At the request of the Participants, this order extends these exemptions 
through July 12, 1995, provided that the Plan continues in effect 
through that date pursuant to a Commission order.

II. Background

    The Securities Acts Amendments of 1975 (``1975 Amendments'') 
directed the Commission to facilitate the development of a national 
market system for securities, consistent with certain objectives, 
including ``fair competition * * * between exchange markets and markets 
other than exchange markets.'' The legislative history of the 1975 
Amendments makes clear that many active OTC stocks were expected to be 
part of the national market system. The 1975 Amendments also authorized 
the Commission to grant OTC/UTP to exchanges if certain conditions were 
met. The Commission generally deferred granting exchanges OTC/UTP 
pending progress on the development of the national market system.

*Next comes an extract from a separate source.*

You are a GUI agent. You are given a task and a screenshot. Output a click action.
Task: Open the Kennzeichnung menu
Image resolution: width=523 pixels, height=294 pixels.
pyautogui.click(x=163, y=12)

    In 1985, however, the Commission noted that since the enactment of 
the 1975 Amendments, important developments had occurred in the OTC 
market; these developments led the Commission to reconsider its 
position on OTC/UTP.\6\ The Commission announced in its 1985 OTC/UTP 
Release its willingness to grant UTP to national securities exchanges 
in NMS Securities,\7\ conditioned in part on the approval of a plan 
submitted by interested exchanges and the NASD to consolidate and 
disseminate exchange and OTC quotation data and transaction data in OTC 
securities upon which UTP is granted.\8\ The exchanges and the NASD 
have been negotiating the terms of a plan, under the oversight of the 
Commission staff, since that time.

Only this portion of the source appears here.